As utilities race to restore power to millions of customers in the wake of Hurricane Ida, wood pole treaters across the country are working hard to provide wood poles and crossarms needed to restore the power grid.

The historic winds and floodwaters significantly damaged electrical distribution throughout the south and northeast. The power of the storm was indiscriminate in its damage to the power grid, as overhead poles made of wood, steel, concrete and composite fiberglass were downed by winds of up to 150 miles per hour. Underground lines were also damaged as high water flooded underground vaults and circuit boxes.

Wood treaters are increasing production of treated wood poles and crossarms to help utilities turn power back on in storm-damaged areas. Wood poles can be produced much faster than other materials and can be quickly shipped to where needed.

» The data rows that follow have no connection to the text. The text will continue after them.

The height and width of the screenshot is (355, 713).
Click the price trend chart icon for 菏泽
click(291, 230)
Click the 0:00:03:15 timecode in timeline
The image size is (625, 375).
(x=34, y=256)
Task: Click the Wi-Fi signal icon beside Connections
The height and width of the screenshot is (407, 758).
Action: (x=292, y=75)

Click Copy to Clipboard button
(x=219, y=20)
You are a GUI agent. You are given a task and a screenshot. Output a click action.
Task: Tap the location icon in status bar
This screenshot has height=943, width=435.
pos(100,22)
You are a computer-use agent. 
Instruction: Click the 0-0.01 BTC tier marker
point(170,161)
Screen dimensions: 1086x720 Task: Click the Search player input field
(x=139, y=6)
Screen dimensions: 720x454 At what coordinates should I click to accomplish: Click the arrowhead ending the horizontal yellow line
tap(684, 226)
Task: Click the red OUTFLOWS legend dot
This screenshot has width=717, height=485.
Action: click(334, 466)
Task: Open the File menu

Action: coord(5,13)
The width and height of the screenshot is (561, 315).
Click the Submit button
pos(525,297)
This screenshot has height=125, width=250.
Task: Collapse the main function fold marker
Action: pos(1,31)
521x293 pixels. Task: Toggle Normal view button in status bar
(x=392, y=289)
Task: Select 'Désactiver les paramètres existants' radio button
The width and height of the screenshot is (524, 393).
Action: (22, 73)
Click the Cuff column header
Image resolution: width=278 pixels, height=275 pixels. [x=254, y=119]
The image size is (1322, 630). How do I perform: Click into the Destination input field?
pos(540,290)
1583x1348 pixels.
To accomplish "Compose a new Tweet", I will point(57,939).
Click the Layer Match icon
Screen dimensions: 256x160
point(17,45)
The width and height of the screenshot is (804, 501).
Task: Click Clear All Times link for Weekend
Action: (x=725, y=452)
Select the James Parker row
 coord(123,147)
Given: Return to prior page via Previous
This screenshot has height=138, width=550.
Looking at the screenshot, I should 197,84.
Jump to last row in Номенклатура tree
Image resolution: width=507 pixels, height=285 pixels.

“Utilities can count on wood pole treaters to get what they need to bring power back online. We’ve done so in the past and have the ability to get the poles and crossarms needed for restoration,” said Kevin Ragon, executive vice president of the North American Wood Pole Council (NAWPC).

Treaters have a long history of assisting utilities after natural disasters. Following Hurricane Katrina, a total of 92,000 wood poles and 90,000 crossarms were delivered within four weeks after the storm. In the wake of Super Storm Sandy, the industry provided some 65,000 poles and 103,500 crossarms in the weeks following the weather event.

Responding to Ida’s damage will be more challenging, with utilities remaining active with new construction and pole replacement during the past 18 months of the COVID pandemic. Also, there is more competition for the timber needed for poles as lumber and plywood prices rocketed to record levels.

Despite the widespread damage, millions of wood poles survived the gale-force winds. Wood poles have a unique capacity to handle overloads on the line that may be caused by branches and other debris falling across the lines.

Under national standards for wood poles, the natural variations in wood strengths are accommodated by a much larger safety factor in load carrying capacities. That means many wood poles may be stronger than the minimum design strengths assigned. By comparison, other materials such as steel are designed for much narrower strength variations, with more chance of failure when experiencing extreme loads beyond their designed capacities.

Wood pole manufacturers will be working closely with utilities to get replacement poles delivered where they are needed most. Some plants can treat up to 400 poles or more a day to provide the necessary supplies to restore power.